Even when I was programming on Windows in the mid 200x’s there were 9 or 10 ways to represent a “string” depending on which framework you were using and you had to convert between them depending on the API you needed to call.

https://learn.microsoft.com/en-us/cpp/text/how-to-convert-be...


Honestly, if someone produced a book that said how to write win32 applications in a way portable enough that current distributions of wine would not have to do any special work to make them work, I would very strongly consider that option.


My definition works like this:

is there an API layer on which (a) everything else is based and (b) people sometimes use directly for app development?

  macOS: Cocoa/Quartz - yes and yes

  windows: win32 - yes and yes

  linux: X Window - yes, no (though of course Wayland is changing the "yes" a bit)
       GTK, Qt, WxWidgets, FLTK etc - no, yes


But that's my point, WPF (the Vista-7 era primary toolkit), is not based on Win32. Neither is WinUI (the 8-11 era primary toolkit) calling Win32 or WPF.

Win32 is mostly used for legacy apps, you'll find some random usages still like pre-Win11 notepad or the services configuration menu.

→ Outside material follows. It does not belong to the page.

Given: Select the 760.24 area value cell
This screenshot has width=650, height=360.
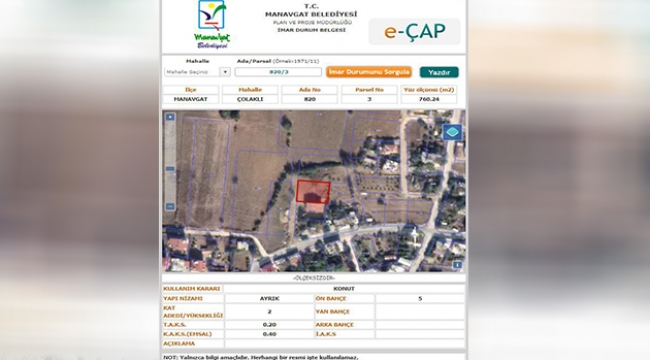Looking at the screenshot, I should tap(429, 99).
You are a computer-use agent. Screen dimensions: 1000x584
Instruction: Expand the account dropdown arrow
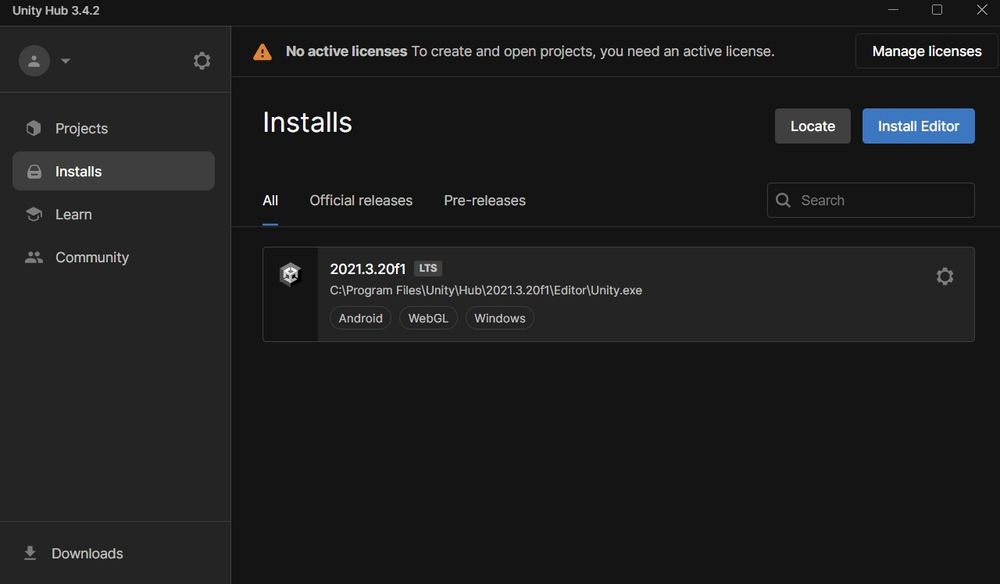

WPF is the primary UI framework of Windows Vista/7 and still the framework which the majority of the OS is in for Windows 8/8.1. It doesn't call Win32, it implements its own widgets, something that would most often be exposed in differences in high-dpi support. These do generally try to align with the Win32 widgets from that Windows version visually, but there's plenty of discrepencies.

WinUI is the new framework which isn't even shipped with the OS as of the latest versions, but even if you're using the built in verison it's not calling Win32 widgets or WPF widgets, it's once again implemented a new set. The lower level APIs share some similarities with WPF as it basically started as a fork of WPF modified to implement Windows 8 UI patterns, but neither WinUI or WPF are implemented in terms of the other.


Thank you for a brief update on the situation on Windows. I didn't know all that, and now I know a bit of it.